» **What is needed**:
Reprint all of the data below exactly as shown and skip every image.

» **Data shown**:
########################################

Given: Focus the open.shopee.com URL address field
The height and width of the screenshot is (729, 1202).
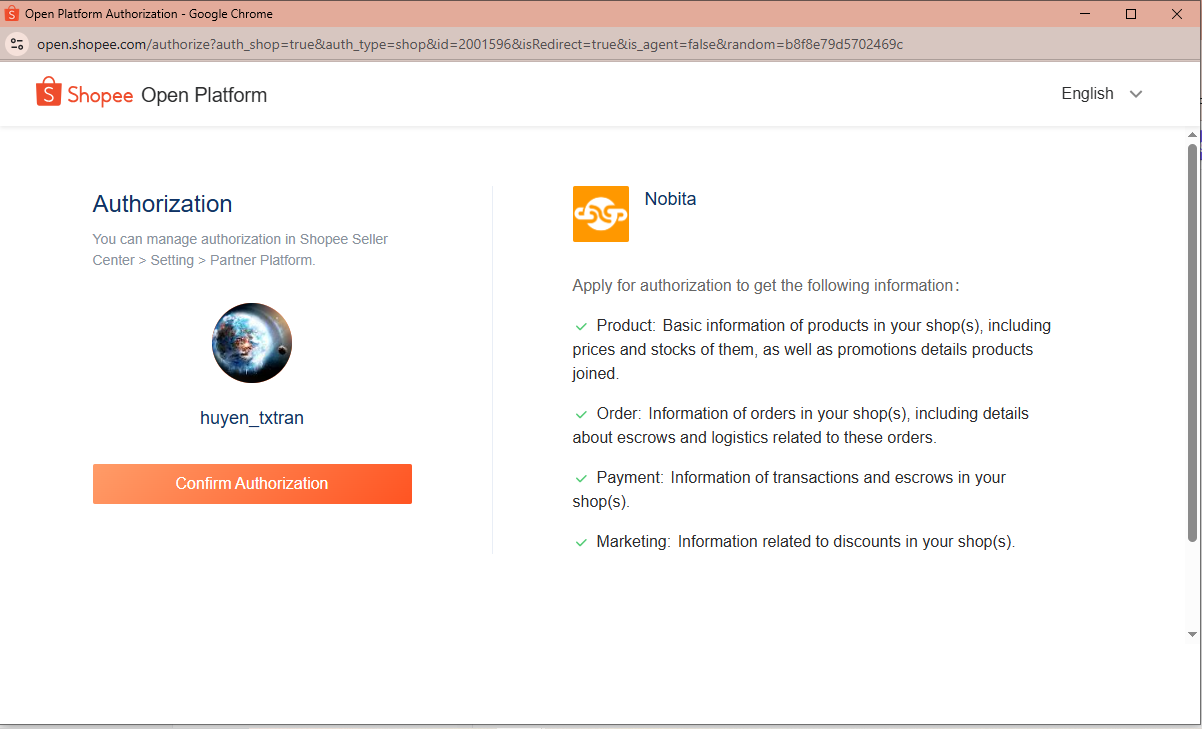Looking at the screenshot, I should tap(470, 44).
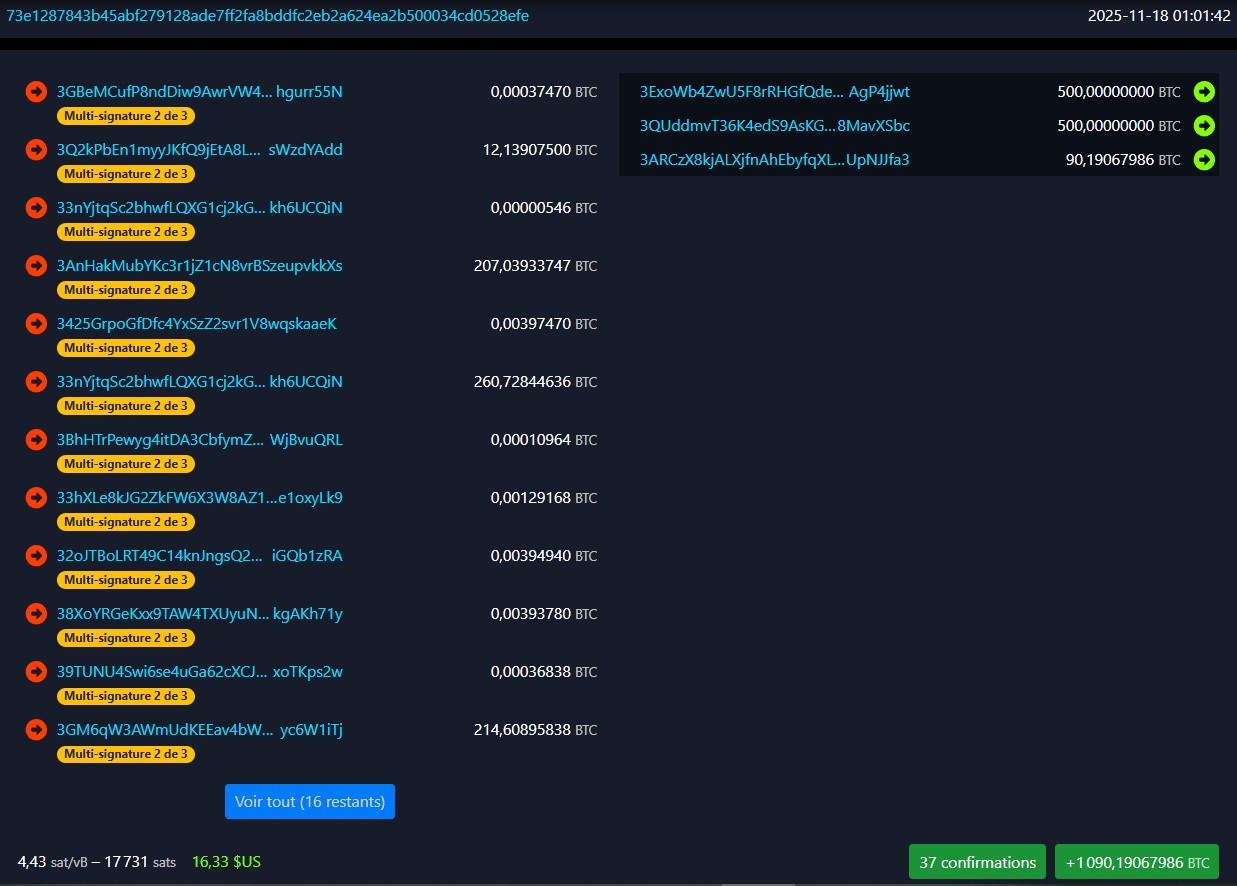
Task: Select the green output arrow beside 3ExoWb4ZwU5F8rRHGfQde
Action: pyautogui.click(x=1204, y=91)

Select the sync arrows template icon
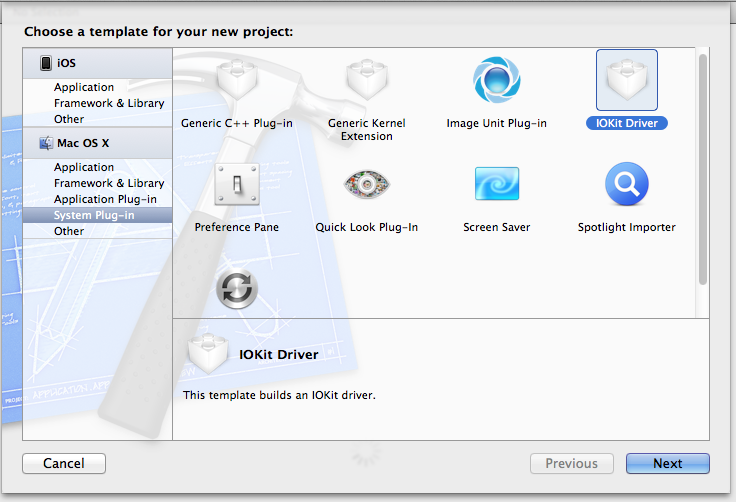click(237, 289)
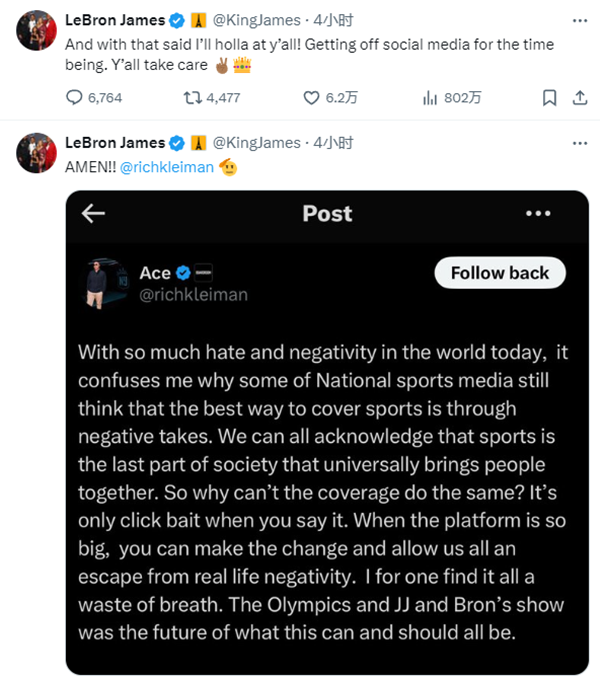The width and height of the screenshot is (600, 680).
Task: Share the first tweet via upload icon
Action: pos(580,98)
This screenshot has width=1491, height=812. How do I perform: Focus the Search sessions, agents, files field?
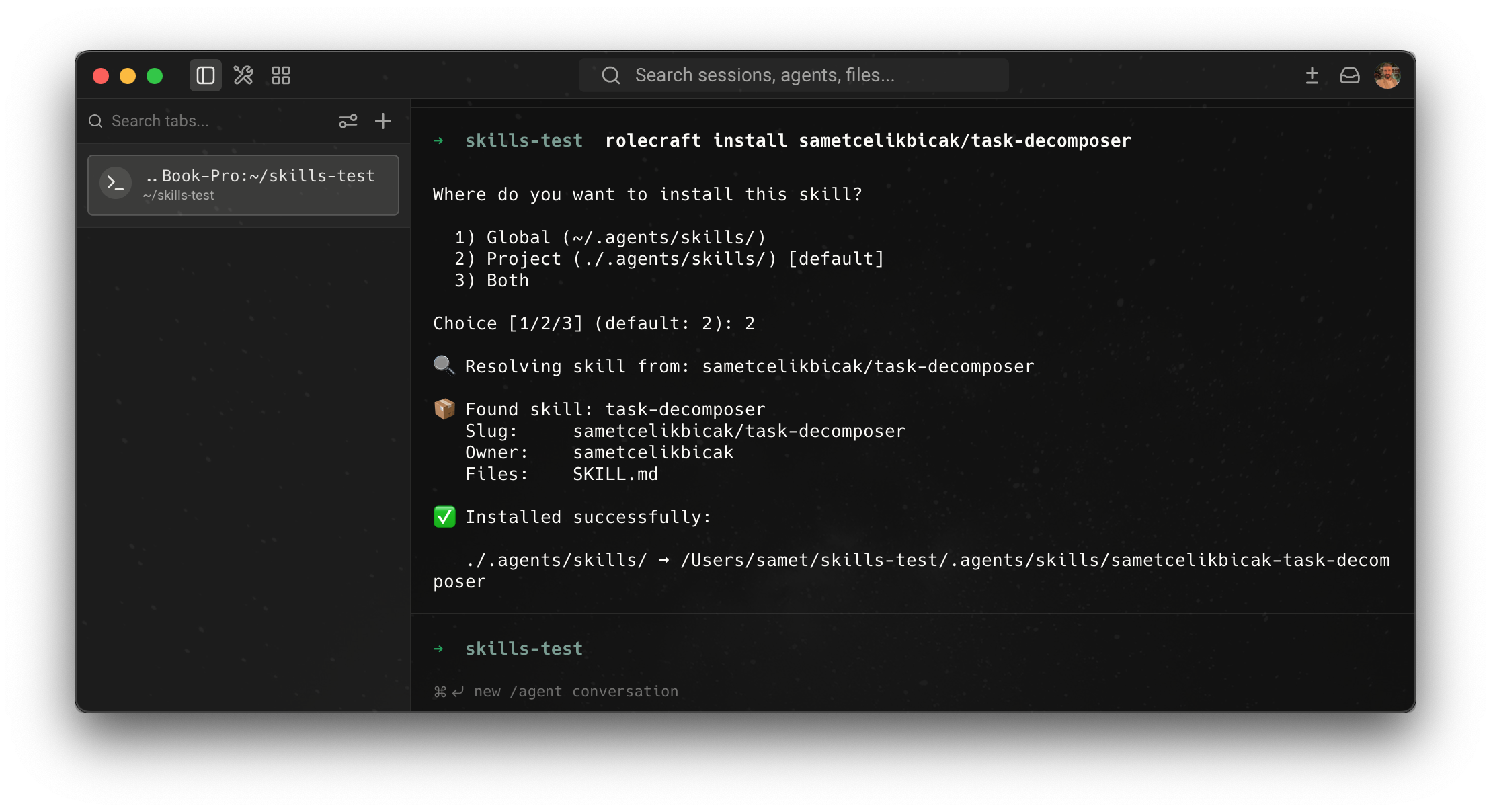click(x=793, y=75)
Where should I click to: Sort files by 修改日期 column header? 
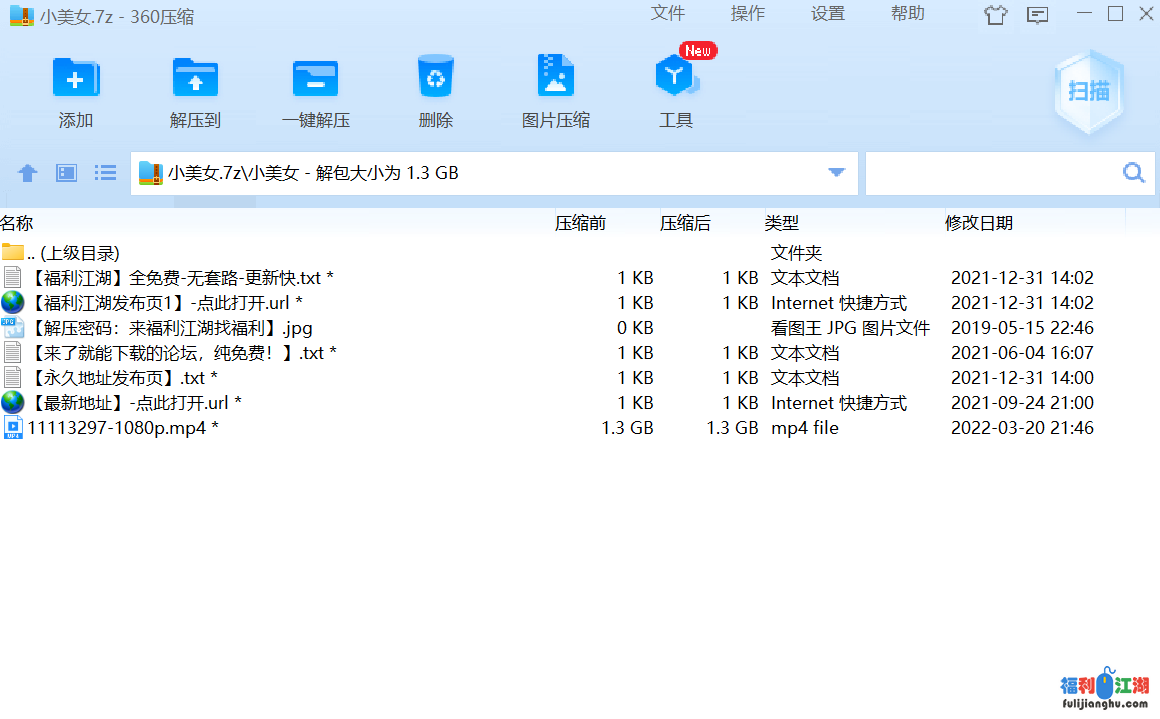click(x=978, y=223)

########################################

» **Your solution**:
Given: Focus the open.shopee.com URL address field
The height and width of the screenshot is (729, 1202).
Looking at the screenshot, I should tap(470, 44).
Task: Select the green output arrow beside 3ExoWb4ZwU5F8rRHGfQde
Action: pyautogui.click(x=1204, y=91)

Select the sync arrows template icon
click(237, 289)
The width and height of the screenshot is (600, 680).
Task: Share the first tweet via upload icon
Action: pos(580,98)
This screenshot has width=1491, height=812. How do I perform: Focus the Search sessions, agents, files field?
click(x=793, y=75)
Where should I click to: Sort files by 修改日期 column header? 
click(x=978, y=223)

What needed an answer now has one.